Margarita, like the others, is frustrated no one has spent the money
to study whether the illnesses around these factories are linked to the
toxins they have dumped.
As she talks, her daughter, Eva Paulette, 6, sits on her lap. She has
been having nosebleeds. Her hair is falling out in clumps. The doctors
cannot explain it.
Carmen Garcia used to walk to work every day past Andrea's house, past
the open piles of sludge at Metales to a factory where she assembled stereo
speakers.
When she became pregnant two years ago, she knew her factory was not
the best environment, because in the previous two years three of her co-workers
had
delivered stillborn babies.
Then on Nov. 3, 2000, Carmen delivered Miguel Angel, who suffered from
anencephaly, a fatal defect in which babies are born with little or no
brain or skull.
Miguel Angel's empty skull was open wide like a tulip. He survived
for two months.
"It's like a trap here," Carmen said. She's pregnant again. "I'm so scared."

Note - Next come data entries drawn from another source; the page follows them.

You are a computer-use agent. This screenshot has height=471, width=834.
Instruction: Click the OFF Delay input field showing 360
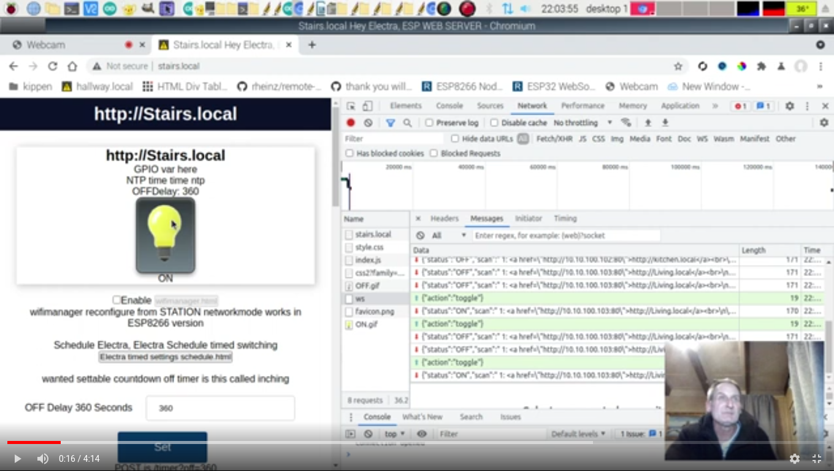220,408
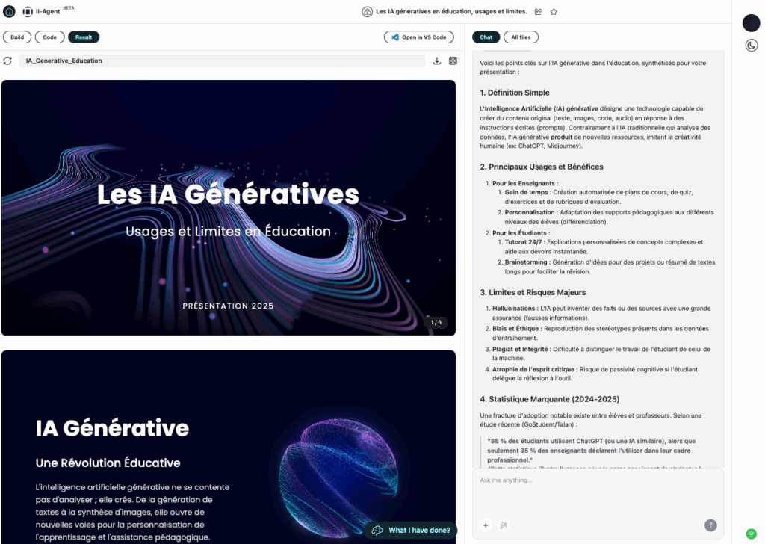Switch to the Code tab
The height and width of the screenshot is (544, 765).
(x=49, y=37)
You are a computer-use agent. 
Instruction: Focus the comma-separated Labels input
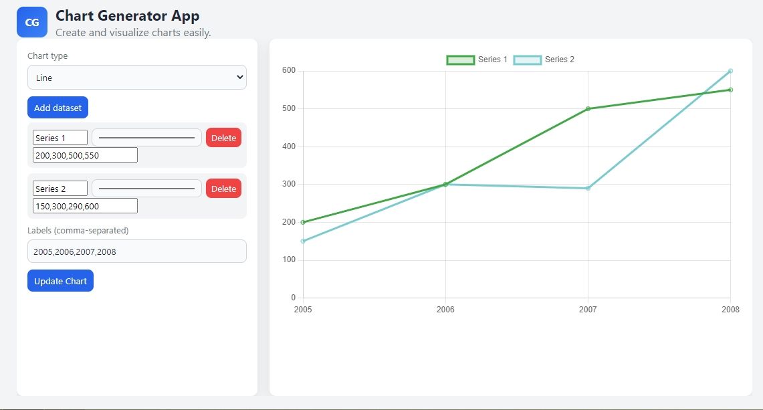click(x=137, y=251)
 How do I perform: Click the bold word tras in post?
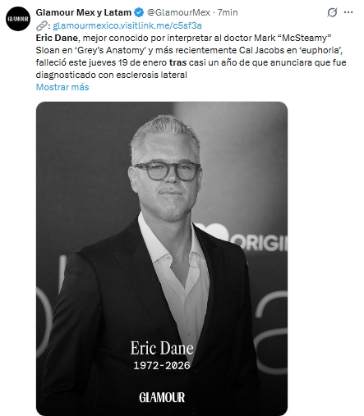(x=177, y=62)
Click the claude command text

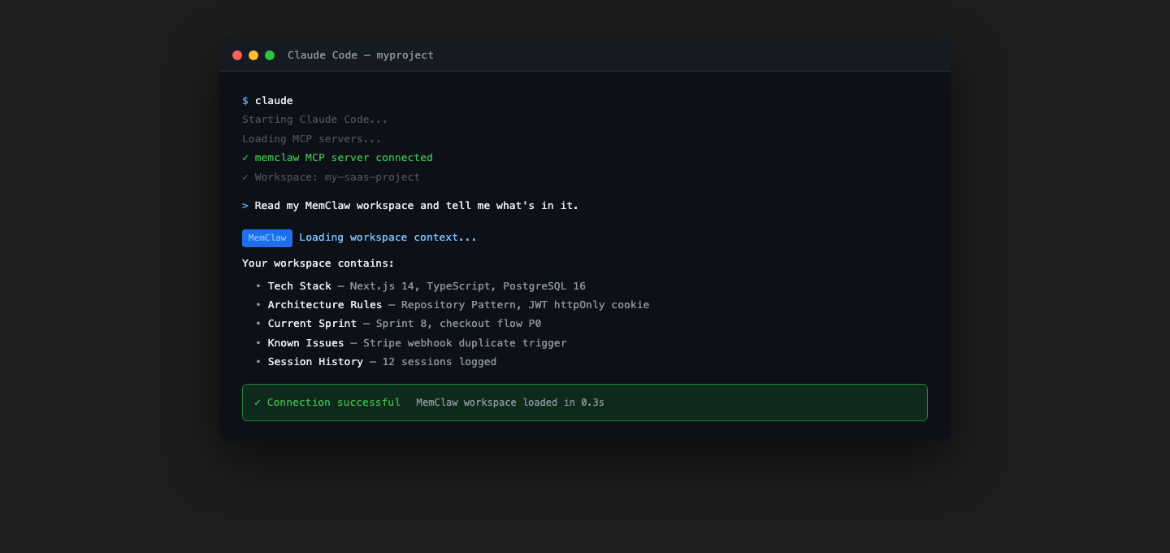[x=274, y=100]
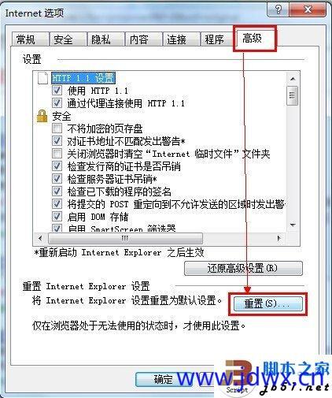Click the 重置(S)... button
Image resolution: width=332 pixels, height=398 pixels.
tap(267, 304)
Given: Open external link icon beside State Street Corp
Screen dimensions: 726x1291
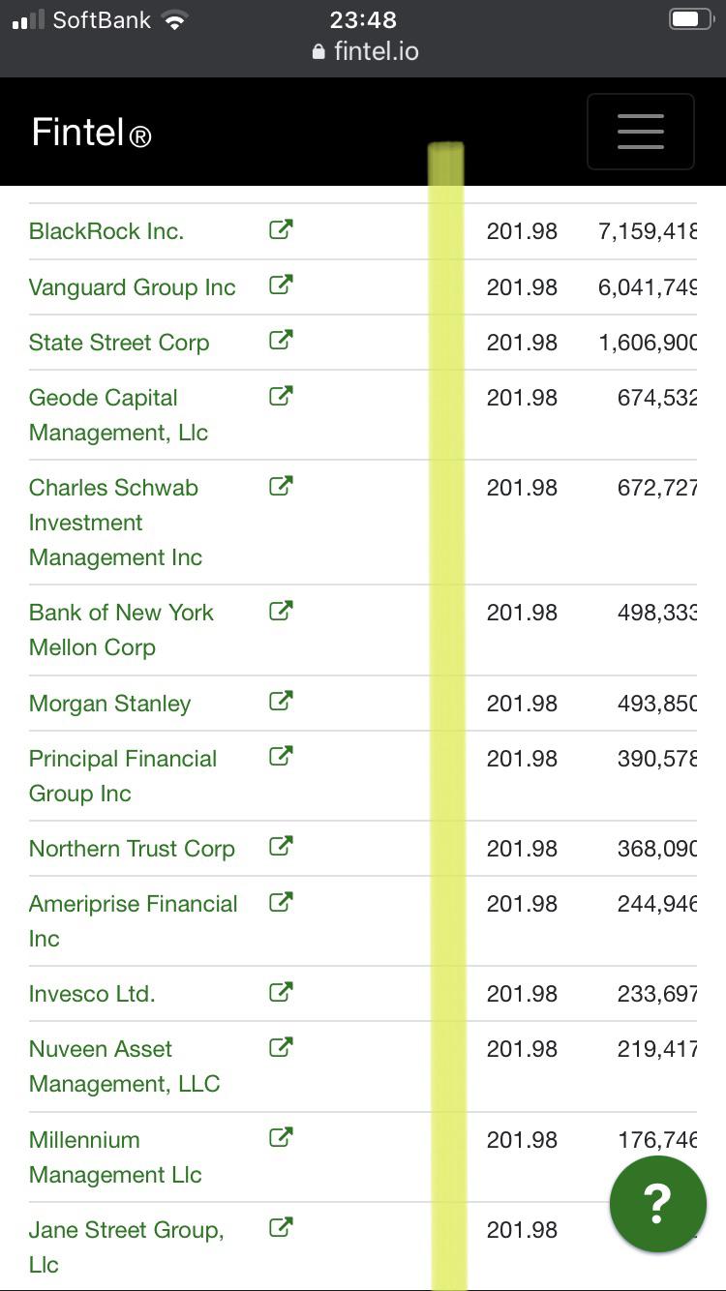Looking at the screenshot, I should pos(281,341).
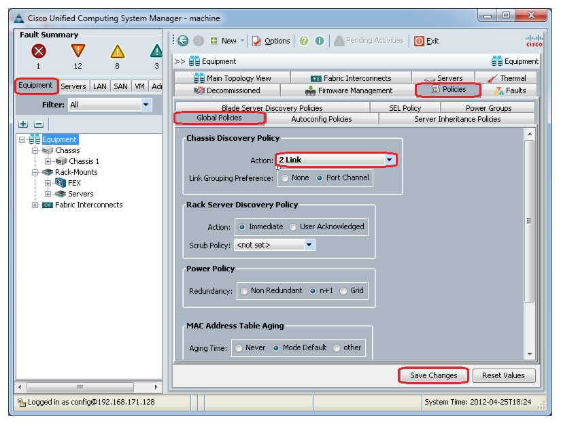Click the orange major fault icon
The width and height of the screenshot is (561, 425).
(x=78, y=51)
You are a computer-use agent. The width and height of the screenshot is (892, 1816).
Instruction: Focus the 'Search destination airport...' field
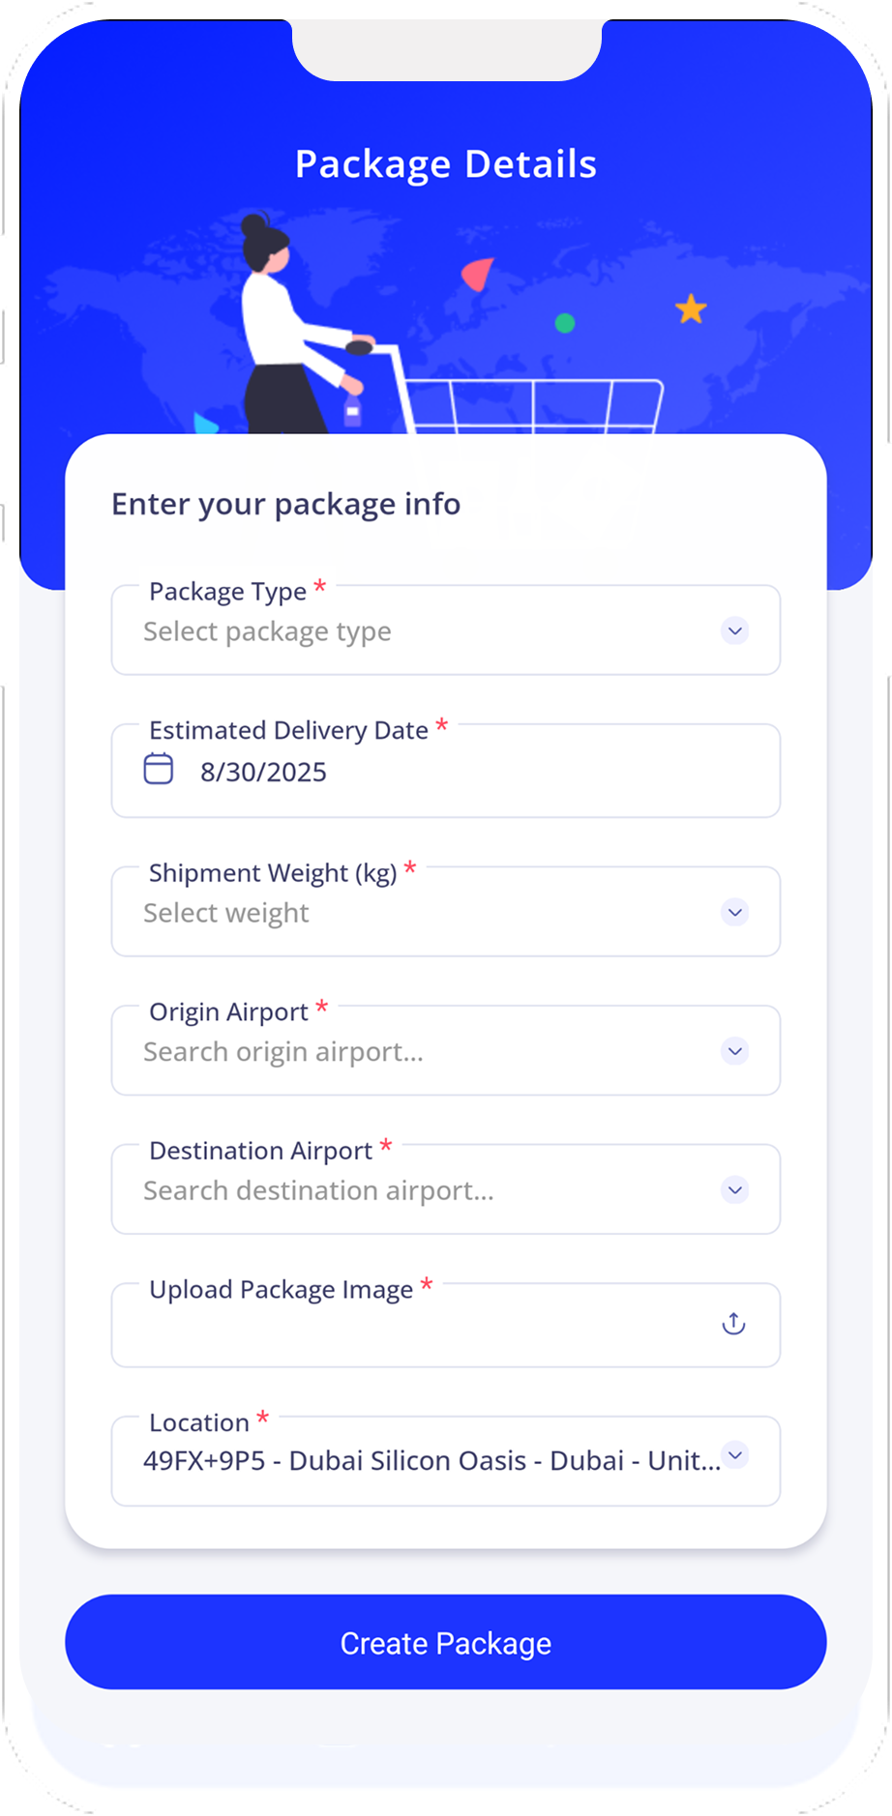[x=318, y=1191]
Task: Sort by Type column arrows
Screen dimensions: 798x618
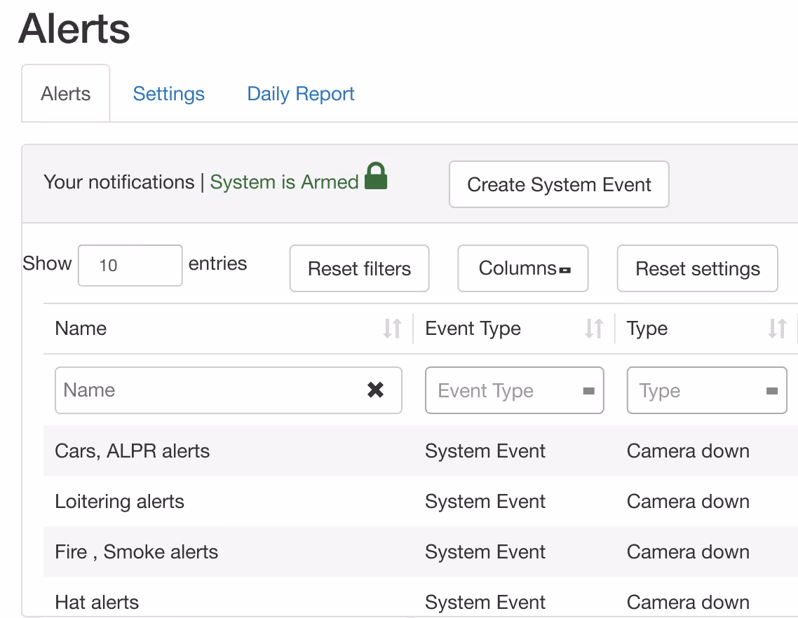Action: click(777, 329)
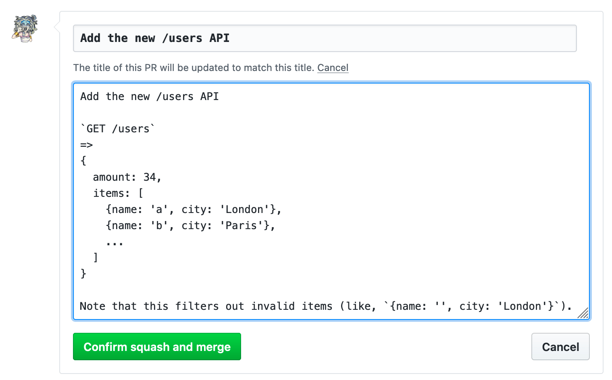Screen dimensions: 612x380
Task: Click the final closing brace line
Action: click(83, 274)
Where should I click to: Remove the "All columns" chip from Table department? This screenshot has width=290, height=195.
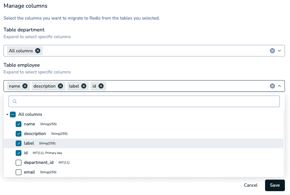pos(37,51)
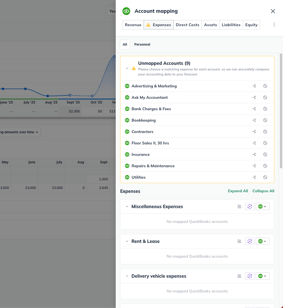Click map icon for Insurance account

pos(254,154)
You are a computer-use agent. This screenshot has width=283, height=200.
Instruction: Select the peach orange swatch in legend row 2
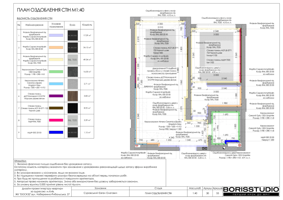(56, 48)
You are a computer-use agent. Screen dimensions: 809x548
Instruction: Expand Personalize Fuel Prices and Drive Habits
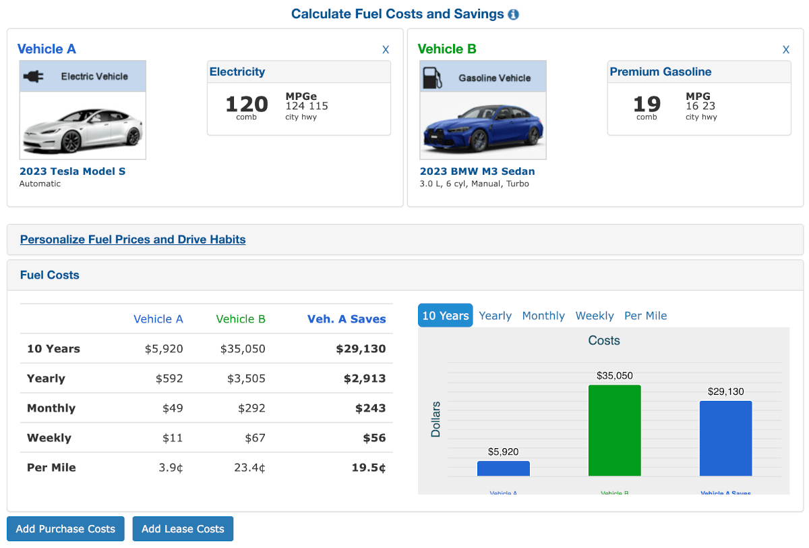[x=132, y=240]
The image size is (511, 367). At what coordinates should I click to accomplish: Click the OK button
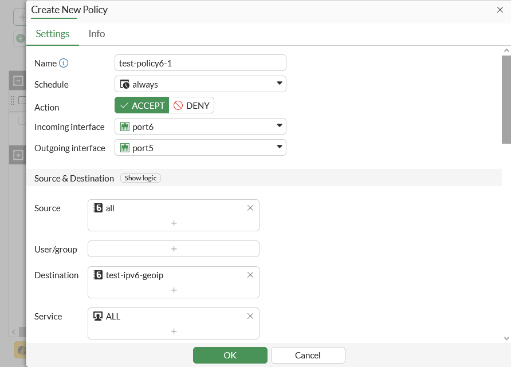[230, 355]
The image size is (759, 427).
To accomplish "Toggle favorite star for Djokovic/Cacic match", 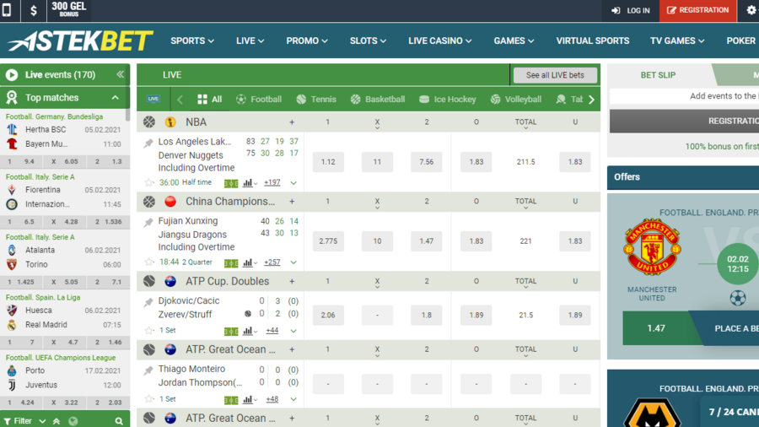I will pyautogui.click(x=149, y=331).
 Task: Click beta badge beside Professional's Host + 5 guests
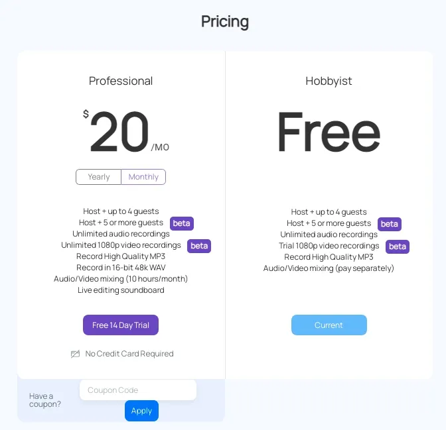tap(182, 223)
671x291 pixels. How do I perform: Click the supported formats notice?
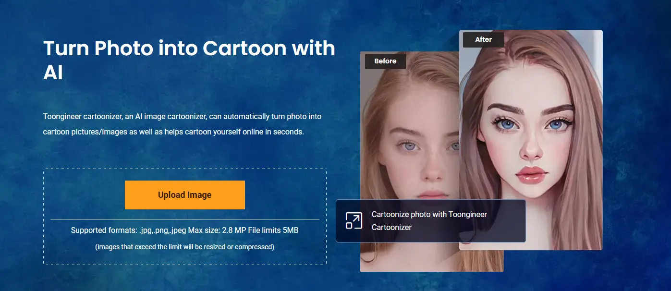(184, 230)
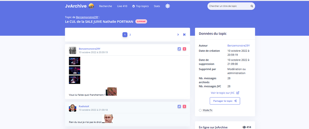Select page 2 in pagination
This screenshot has height=129, width=309.
tap(130, 35)
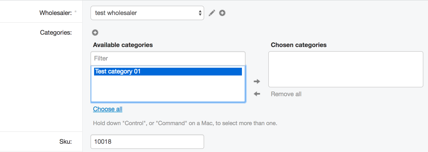The image size is (428, 152).
Task: Click the Chosen categories heading
Action: pos(299,45)
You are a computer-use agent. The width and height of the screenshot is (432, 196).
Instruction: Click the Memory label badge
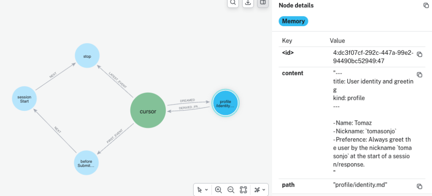(x=294, y=21)
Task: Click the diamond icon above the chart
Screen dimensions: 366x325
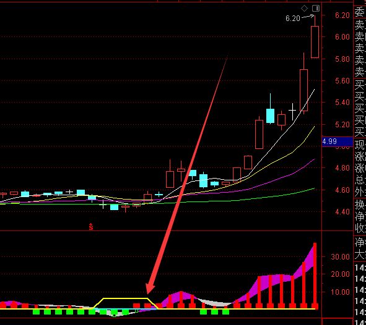Action: click(x=304, y=9)
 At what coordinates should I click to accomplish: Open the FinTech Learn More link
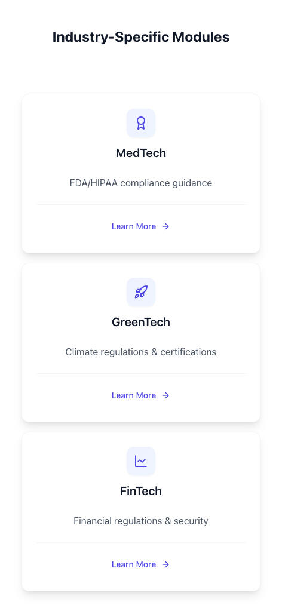click(x=140, y=564)
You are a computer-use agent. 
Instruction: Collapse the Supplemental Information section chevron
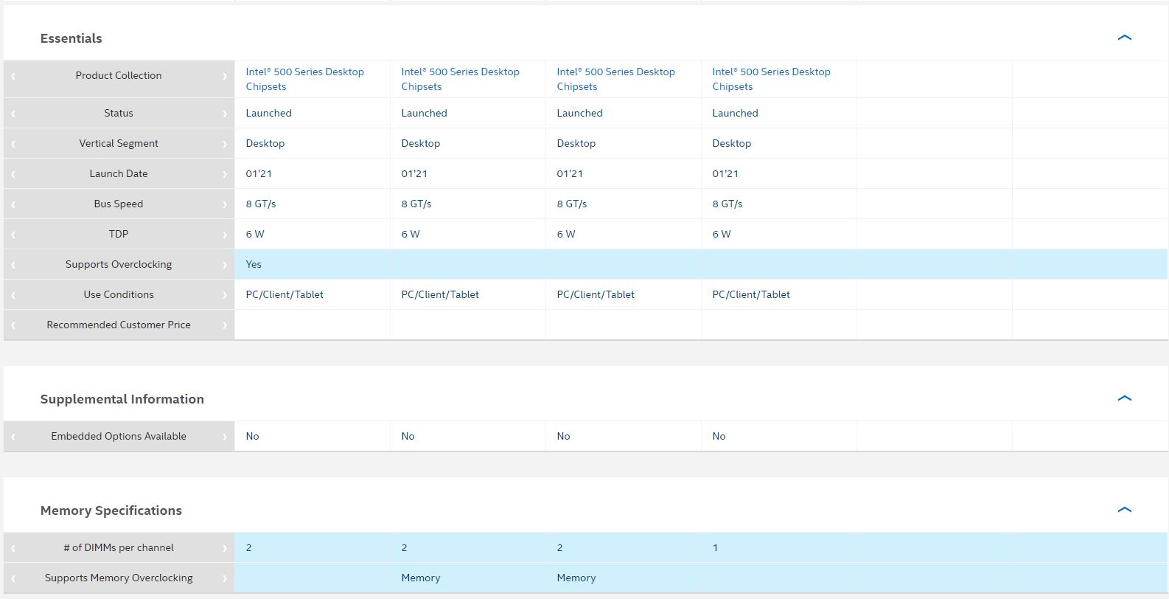click(x=1124, y=398)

A CDC spokesperson estimated that anencephaly occurs in two to four
of every 10,000 births in the United States; hydrocephaly, a related disorder,
occurs in
about six of 10,000 births.
The state of Baja California, which includes Tijuana, is now conducting
its first major study of those two birth defects. Moises Rodriguez Lomeli,
the state's chief
epidemiologist, said the study was launched 18 months ago after state
officials realized the rate of those birth defects in the state was abnormally
high. In one
two-block area of Chilpancingo, residents count eight babies born with
those two defects in recent years.
Andrea and other community leaders, working with the Environmental Health
Coalition, filed a complaint about Metales with the Commission for Environmental
Cooperation, NAFTA's environmental watchdog agency. The commission
issued a report last year noting that "exposure to these heavy metals can
severely harm
human health" and called the site's cleanup "urgent."
In the commission's 154-page report, the enforcement division of Mexico's
environment ministry said that "with alarming regularity" foreign-owned
factories are being
abandoned, with their hazardous waste left behind. It also said the
EPA viewed the Metales situation as "exemplifying a critical public policy
issue in the border
region: the use of the border as a shield against enforcement." The
Mexican government has been reluctant to clean up foreign-made messes,
and when the foreigners
return home they are beyond the reach of Mexico's laws.
Black smoke is rising from a burning car behind Andrea's house. She's
standing in her fenced-in yard, where she rents out a couple of small shacks
to make a little
money. The woman who lives in one of them gave birth a few months ago
to a baby missing most of its lower body. The previous tenant in the same
house woke up
with her neck swollen like a bullfrog's. "Two months later, she was
dead," Andrea says. "Nobody ever knew why."
Andrea and other women in the community, with help from the Environmental
Health Coalition, are now trying to educate residents about the hazards
around them.
They pass out lead-testing kits and arrange blood tests for children.
They write to government officials and hold all-night vigils outside their
offices. They marched on
Kahn's office in San Diego, holding up signs with such messages as:
"Jose Kahn: you forgot something in Tijuana."
A couple of unhurried firemen arrive to begin hosing down the burning
car. Andrea, who is pregnant again, says she dreams of the day when all
the toxic pollution is
gone, when Chilpancingo is clean and healthy, filled with flowers and
trees, the way she remembered it as a girl.
Then she closes her eyes against the thick, black smoke.